*Set problem*.
Echo every one of the entries below line for line, leaving out the pictures.

..............................

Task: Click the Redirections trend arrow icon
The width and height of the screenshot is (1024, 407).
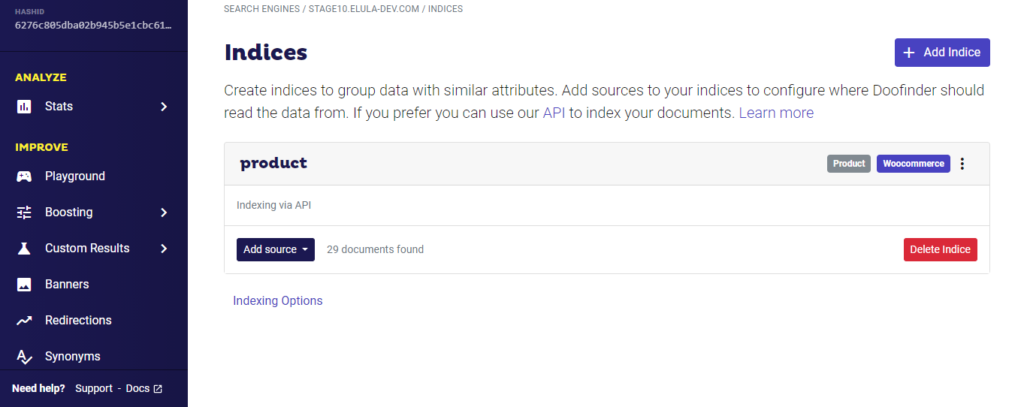Action: click(x=24, y=320)
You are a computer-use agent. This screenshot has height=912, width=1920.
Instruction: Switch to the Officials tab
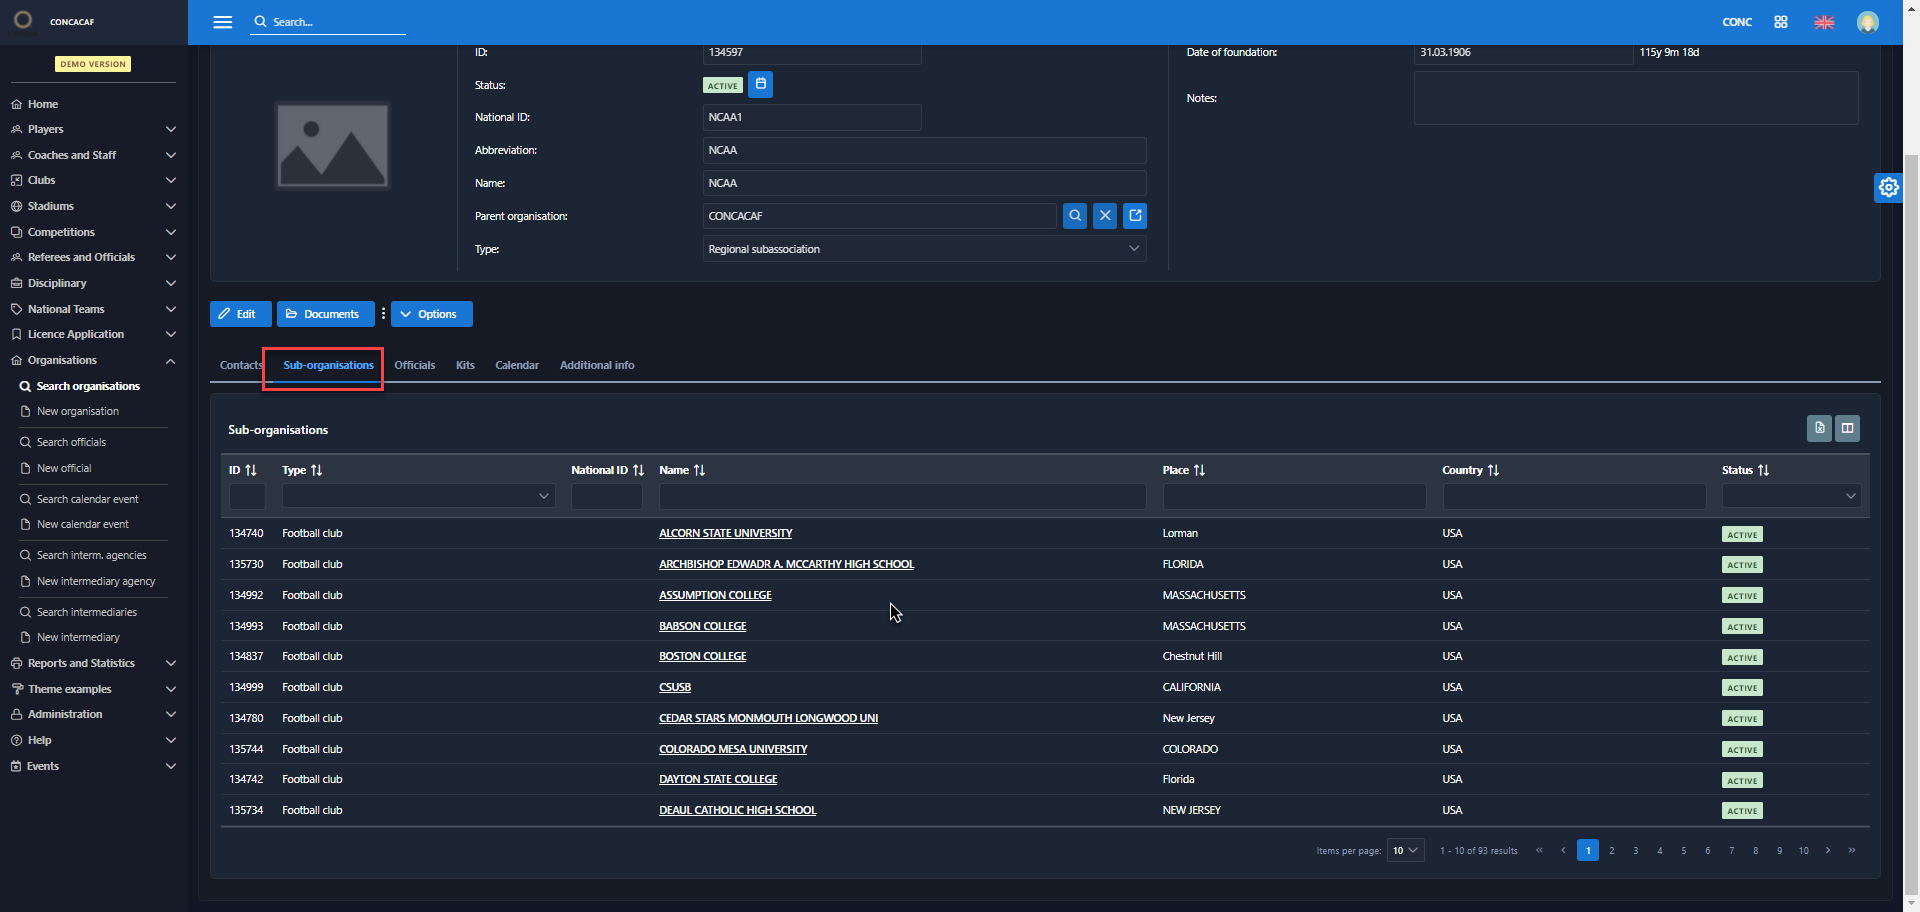[414, 366]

..............................

*Result for this task*.
Task: Click the Redirections trend arrow icon
The width and height of the screenshot is (1024, 407).
Action: click(x=24, y=320)
You are a computer-use agent. This screenshot has height=912, width=1920.
Instruction: Switch to the Officials tab
[414, 366]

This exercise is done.